Ma le nuove generazioni, presenti in piazza in un numero decisamente elevato, hanno già sviluppato un importante percorso di avvicinamento all’8 marzo: dalle lezioni su identità di genere e salute riproduttiva durante le varie occupazioni fino alle azioni che le e gli studenti hanno realizzato davanti alle scuole, dichiarando più di venti scuole romane “zona fucsia”.

 

Anche i rettorati della Sapienza e di Roma Tre ieri mattina si sono tinti di fucsia grazie alle azioni dimostrative dellǝ studenti universitariǝ. Come racconta Carolina, del collettivo Marielle, di Roma Tre: «Ci stiamo mobilitando per chiedere l’apertura di uno sportello antiviolenza all’interno dell’università. Le molestie e le violenze possono avere moltissime sfaccettature diverse e abbiamo bisogno di spazi per combatterle».

 

Immagine di ©Renato Ferrantini

 

Sempre in mattinata, attiviste di Non Una Di Meno e numerose lavoratrici si sono ritrovate davanti ai portoni del Ministero dell’Economia e delle Finanze. «È un appuntamento che abbiamo voluto con forza perché, dal punto di vista delle vertenze che Clap segue e anima, era molto significativo». Maurizia Russo Spena, delegata delle Camere del lavoro autonomo e precario, spiega ai nostri microfoni il perché dell’azione dimostrativa che ha visto partecipare anche lavoratrici dello spettacolo, di Ampas Servizi, di Agenas, di Sogesid e di Villa della Querce, la casa di cura situata nel piccolo comune di Nemi, fuori Roma, già salita al centro delle cronache per la discutibile gestione dell’emergenza.

________________________________________

> _ESERCIZIO A_
Riscriva in forma di elenco sintetico il paragrafo del brano sulle mobilitazioni romane per l'8 marzo che inizia con «Sempre in mattinata», mantenendone i fatti principali.
> _ESERCIZIO B_
Secondo il brano sulle mobilitazioni romane per l'8 marzo, che cosa chiede il collettivo Marielle di Roma Tre all'università?
> _ESERCIZIO C_
Completi la parte successiva del brano sulle mobilitazioni romane per l'8 marzo, proseguendo dopo l'ultima frase riportata.
I dati riportati di seguito provengono da una fonte diversa.

> _ESTRATTI DI DATI_
________________________________________

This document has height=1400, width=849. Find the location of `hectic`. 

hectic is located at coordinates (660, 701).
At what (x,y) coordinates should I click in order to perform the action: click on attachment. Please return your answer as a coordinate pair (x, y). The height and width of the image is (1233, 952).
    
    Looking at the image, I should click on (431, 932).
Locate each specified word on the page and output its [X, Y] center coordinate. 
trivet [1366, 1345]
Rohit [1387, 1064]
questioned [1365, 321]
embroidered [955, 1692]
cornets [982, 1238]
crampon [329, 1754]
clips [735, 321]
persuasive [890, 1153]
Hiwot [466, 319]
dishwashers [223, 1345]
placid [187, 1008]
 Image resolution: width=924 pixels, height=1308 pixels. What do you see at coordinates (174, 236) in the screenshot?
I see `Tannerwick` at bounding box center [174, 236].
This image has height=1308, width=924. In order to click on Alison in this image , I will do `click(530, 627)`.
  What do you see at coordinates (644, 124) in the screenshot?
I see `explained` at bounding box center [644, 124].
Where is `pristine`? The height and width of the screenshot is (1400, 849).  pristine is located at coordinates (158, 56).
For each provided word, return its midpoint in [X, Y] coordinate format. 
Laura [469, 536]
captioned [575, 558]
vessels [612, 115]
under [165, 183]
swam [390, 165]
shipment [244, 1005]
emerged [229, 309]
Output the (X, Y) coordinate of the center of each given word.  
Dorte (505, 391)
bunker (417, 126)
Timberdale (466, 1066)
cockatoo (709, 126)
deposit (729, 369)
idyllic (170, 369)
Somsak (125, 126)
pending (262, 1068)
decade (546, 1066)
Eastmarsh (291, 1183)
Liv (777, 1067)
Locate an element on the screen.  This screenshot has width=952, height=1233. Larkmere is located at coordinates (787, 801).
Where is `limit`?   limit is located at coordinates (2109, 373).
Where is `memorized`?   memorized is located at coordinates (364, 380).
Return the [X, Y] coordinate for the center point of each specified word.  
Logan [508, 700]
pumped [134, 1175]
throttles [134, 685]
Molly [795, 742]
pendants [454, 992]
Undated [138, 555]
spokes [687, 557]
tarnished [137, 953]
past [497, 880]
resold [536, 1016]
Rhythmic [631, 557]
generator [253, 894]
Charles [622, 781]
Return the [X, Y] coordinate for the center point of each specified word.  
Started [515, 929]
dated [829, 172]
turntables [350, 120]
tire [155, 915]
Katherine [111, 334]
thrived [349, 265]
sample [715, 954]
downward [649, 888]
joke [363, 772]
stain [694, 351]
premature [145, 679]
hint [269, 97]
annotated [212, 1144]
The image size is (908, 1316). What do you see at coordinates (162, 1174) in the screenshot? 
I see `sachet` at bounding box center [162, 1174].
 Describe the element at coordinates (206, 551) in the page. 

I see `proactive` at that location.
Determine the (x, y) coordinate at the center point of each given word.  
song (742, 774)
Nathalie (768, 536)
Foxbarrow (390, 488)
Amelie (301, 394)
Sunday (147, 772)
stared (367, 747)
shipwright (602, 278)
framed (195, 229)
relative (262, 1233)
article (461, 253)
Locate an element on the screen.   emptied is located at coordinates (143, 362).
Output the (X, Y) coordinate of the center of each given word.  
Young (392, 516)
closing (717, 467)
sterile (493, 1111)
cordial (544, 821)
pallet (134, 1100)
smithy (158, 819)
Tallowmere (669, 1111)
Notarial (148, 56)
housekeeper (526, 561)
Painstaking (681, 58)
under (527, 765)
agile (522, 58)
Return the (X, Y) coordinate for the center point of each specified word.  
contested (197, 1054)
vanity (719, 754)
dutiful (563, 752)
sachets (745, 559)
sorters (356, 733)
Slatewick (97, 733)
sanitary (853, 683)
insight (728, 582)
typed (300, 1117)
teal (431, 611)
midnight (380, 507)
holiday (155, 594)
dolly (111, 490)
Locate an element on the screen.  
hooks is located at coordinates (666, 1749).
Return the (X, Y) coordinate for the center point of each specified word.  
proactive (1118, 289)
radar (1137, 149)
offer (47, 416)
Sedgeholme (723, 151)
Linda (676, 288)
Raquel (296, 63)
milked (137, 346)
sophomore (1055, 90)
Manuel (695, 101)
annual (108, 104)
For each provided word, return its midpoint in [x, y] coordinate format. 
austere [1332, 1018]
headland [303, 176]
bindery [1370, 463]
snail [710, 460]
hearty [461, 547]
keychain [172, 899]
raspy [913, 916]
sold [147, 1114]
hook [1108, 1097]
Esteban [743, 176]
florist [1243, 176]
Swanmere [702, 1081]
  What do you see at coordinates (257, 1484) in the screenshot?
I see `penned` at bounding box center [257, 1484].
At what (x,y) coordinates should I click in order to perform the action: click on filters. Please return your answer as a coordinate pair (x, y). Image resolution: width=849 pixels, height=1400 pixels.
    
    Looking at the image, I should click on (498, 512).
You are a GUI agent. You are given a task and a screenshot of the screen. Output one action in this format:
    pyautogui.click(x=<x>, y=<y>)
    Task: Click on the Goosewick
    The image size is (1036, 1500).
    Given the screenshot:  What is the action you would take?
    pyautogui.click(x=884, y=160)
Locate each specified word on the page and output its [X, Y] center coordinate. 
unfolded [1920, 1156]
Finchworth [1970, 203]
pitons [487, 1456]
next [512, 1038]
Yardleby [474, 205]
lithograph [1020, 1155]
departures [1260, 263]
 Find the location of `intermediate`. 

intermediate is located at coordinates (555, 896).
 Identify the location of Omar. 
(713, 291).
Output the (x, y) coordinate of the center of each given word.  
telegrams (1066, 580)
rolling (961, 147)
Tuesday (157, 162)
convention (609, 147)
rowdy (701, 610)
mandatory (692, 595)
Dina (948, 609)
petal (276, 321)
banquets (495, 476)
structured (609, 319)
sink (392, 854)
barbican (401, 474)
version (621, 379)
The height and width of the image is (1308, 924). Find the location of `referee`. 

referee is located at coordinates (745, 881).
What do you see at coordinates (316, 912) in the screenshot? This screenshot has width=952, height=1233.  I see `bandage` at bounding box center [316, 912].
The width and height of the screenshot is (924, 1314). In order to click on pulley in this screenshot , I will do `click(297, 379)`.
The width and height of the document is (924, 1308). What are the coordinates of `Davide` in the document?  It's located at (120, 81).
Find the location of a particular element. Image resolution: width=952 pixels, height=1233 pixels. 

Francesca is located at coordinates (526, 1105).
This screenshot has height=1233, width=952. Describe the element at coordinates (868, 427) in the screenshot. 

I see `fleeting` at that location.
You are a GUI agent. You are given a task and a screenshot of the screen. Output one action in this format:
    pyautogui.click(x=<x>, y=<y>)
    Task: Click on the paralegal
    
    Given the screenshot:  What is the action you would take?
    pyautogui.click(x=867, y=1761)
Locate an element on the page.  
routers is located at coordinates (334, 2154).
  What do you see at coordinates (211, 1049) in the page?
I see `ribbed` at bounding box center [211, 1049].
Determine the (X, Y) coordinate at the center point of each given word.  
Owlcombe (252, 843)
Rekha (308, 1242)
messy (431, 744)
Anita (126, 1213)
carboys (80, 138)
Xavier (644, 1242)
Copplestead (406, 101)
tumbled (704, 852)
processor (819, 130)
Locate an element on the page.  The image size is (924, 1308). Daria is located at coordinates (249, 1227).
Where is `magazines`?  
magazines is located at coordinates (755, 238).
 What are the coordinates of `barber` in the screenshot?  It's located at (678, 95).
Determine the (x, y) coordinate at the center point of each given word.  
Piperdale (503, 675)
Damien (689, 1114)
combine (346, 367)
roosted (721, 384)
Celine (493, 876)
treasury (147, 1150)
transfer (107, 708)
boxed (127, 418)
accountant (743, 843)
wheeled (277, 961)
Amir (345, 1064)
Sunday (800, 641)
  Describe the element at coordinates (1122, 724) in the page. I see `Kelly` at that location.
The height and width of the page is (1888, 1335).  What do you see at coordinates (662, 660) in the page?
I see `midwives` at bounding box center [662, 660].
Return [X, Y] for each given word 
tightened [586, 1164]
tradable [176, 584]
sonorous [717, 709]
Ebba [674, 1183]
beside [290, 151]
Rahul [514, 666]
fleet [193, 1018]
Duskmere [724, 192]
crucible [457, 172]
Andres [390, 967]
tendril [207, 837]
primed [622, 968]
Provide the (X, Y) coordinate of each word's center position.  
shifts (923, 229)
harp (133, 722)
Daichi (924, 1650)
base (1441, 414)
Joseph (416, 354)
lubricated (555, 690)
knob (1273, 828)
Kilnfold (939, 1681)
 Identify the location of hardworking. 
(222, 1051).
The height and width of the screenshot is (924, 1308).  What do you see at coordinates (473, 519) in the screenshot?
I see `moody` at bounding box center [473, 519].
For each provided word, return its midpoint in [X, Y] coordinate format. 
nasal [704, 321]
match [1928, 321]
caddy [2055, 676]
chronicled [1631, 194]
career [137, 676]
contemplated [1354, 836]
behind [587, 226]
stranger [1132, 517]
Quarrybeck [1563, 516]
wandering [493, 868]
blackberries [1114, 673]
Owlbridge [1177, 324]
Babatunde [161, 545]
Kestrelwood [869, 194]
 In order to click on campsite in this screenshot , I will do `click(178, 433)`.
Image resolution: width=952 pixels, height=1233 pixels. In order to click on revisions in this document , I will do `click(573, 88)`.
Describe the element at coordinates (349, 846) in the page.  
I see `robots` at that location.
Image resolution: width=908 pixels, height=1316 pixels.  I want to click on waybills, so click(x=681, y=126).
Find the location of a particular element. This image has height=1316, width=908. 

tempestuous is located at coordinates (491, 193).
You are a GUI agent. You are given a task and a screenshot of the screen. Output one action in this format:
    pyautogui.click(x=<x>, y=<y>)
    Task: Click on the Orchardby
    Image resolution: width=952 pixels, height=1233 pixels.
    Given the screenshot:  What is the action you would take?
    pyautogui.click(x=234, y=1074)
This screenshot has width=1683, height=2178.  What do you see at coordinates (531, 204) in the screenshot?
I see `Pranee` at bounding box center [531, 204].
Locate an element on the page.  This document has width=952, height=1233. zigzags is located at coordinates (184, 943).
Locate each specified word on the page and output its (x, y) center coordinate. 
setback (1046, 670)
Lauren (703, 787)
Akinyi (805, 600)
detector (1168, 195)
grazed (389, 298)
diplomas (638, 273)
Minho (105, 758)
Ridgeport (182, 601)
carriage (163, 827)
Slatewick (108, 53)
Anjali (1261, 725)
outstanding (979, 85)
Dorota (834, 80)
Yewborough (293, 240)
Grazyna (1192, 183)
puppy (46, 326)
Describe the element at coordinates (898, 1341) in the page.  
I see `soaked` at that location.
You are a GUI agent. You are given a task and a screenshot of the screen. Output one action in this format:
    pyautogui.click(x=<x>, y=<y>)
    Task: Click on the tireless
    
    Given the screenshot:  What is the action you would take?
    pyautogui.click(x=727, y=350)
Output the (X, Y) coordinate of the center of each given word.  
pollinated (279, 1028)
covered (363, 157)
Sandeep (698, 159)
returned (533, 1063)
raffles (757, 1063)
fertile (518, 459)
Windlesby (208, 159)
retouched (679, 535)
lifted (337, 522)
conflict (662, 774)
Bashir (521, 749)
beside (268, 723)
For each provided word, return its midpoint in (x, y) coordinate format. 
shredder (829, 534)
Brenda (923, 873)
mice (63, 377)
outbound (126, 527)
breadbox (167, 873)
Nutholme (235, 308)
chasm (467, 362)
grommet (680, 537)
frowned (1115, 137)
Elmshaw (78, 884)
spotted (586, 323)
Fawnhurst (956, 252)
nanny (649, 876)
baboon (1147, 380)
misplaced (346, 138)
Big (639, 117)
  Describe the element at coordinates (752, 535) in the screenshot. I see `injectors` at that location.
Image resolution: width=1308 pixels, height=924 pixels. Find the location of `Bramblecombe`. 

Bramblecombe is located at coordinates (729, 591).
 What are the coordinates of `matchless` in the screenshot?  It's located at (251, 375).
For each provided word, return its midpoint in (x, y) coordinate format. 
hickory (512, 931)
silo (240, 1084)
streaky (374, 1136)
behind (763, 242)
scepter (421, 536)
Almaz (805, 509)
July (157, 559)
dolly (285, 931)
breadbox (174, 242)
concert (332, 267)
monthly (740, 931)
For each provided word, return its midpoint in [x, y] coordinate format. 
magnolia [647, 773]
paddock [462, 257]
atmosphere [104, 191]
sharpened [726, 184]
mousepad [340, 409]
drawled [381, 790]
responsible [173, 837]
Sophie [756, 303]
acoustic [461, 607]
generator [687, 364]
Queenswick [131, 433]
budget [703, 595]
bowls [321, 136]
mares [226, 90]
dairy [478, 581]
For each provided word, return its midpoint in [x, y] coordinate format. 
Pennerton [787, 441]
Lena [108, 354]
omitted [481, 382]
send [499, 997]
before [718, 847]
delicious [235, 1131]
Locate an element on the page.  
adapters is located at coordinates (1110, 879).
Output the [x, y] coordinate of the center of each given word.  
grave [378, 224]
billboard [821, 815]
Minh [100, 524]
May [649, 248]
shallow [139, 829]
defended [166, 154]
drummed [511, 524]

________________________________________

> _LA SUA RISPOSTA A_
- In mattinata attiviste di Non Una Di Meno e numerose lavoratrici si sono radunate davanti al Ministero dell'Economia e delle Finanze.
- Secondo Maurizia Russo Spena, delegata delle Camere del lavoro autonomo e precario, l'appuntamento era molto significativo per le vertenze seguite da Clap.
- All'azione hanno preso parte anche lavoratrici dello spettacolo, di Ampas Servizi, Agenas, Sogesid e Villa della Querce, casa di cura di Nemi già al centro delle cronache per la discutibile gestione dell'emergenza.

> _LA SUA RISPOSTA B_
L'apertura di uno sportello antiviolenza all'interno dell'università.

> _LA SUA RISPOSTA C_
«Le donne sono tra i soggetti e le categorie sociali che più stanno pagando la pandemia, come per ogni crisi», prosegue Russo Spena: «Questa mattina abbiamo voluto ribadire come solamente l’articolazione di un welfare universale, la rivendicazione della socializzazione e della cura, di un reddito di autonomia per l’uscita dal ricatto della violenza, del salario minimo e della riduzione oraria possono mettere in connessione le donne in questo particolare momento storico».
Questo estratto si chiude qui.